Criterion 3: The chatbot should provide clear, respectful, and professional responses.
Since deepeval
doesn't natively support this evaluation criteria, we'll need to define our own custom Professionalism
metric using deepeval
's custom metric G-Eval
, and that's OK. Defining custom metrics is nothing to be afriad of, and while deepeval
offers a tons of default metrics that are ready to use out-of-the-box there are often times more use case specific definitions of a metric that requires more customization.
The professionalism metric here is a great example - what it means to be professional in one work setting can be drastically different from another and in our case, the custom professionalism metric we define will allow us to ensure that the chatbot maintains a professional tone typically expected in a medical setting.

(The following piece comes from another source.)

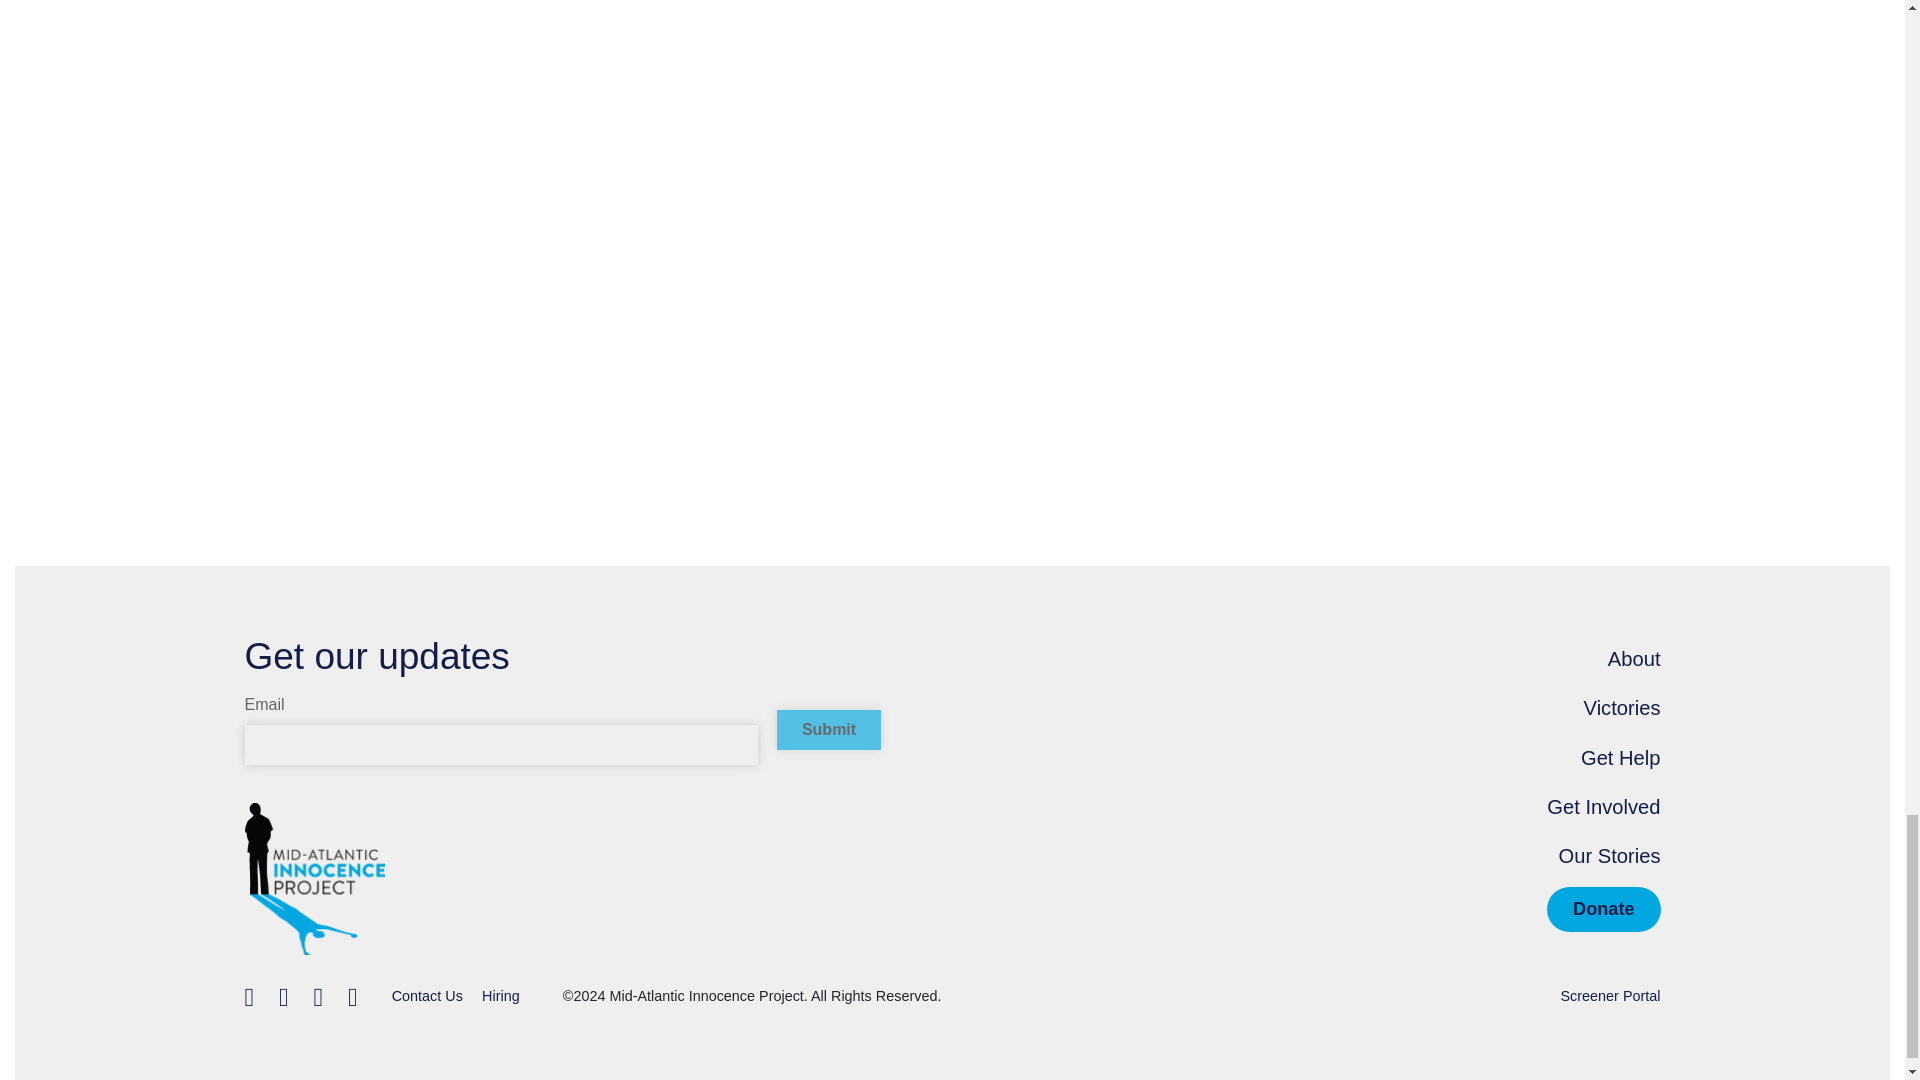 The image size is (1920, 1080). Describe the element at coordinates (829, 729) in the screenshot. I see `Submit` at that location.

G-Eval is a custom metric framework that enables users to leverage LLMs for evaluating outputs based on their own tailored evaluation criteria.
Now that we've selected our three metrics, let's see how to implement them in code.
Defining Metrics in DeepEval
To define our Answer Relevancy, Contextual Relevancy, and custom G-Eval metric for professionalism, you'll first need to install DeepEval. Run the following command in your CLI:
pip install deepeval
Defining Default Metrics
Let's begin by defining the Answer Relevancy and Contextual Relevancy metrics, which is as simple as importing and instantiating their respective classes.
from deepeval.metrics import (
AnswerRelevancyMetric,
ContextualRelevancyMetric
)
answer_relevancy_metric = AnswerRelevancyMetric()
contextual_relevancy_metric = ContextualRelevancyMetric()
Defining a Custom Metric
Next, we'll define our custom G-Eval metric for professionalism. This involves specifying the name of the metric, the evaluation criteria, and the parameters to evaluate. In this case, we're only assessing the LLM's actual_output
.
from deepeval.test_case_import import LLMTestCaseParams
from deepeval.metrics import GEval
# Define criteria for evaluating professionalism
criteria = """Determine whether the actual output demonstrates professionalism by being
clear, respectful, and maintaining an empathetic tone consistent with medical interactions."""
# Create a GEval metric for professionalism
professionalism_metric = GEval(
name="Professionalism",
criteria=criteria,
evaluation_params=[LLMTestCaseParams.ACTUAL_OUTPUT]
)
G-Eval is a two-step algorithm that first uses chain-of-thought reasoning (CoTs) to generate a series of evaluation steps based on the specified criteria
. It then applies these steps to assess the parameters provided in an LLMTestCase
and calculate the final score.
With the evaluation criteria defined and metrics selected, we can finally begin running evaluations in the following section.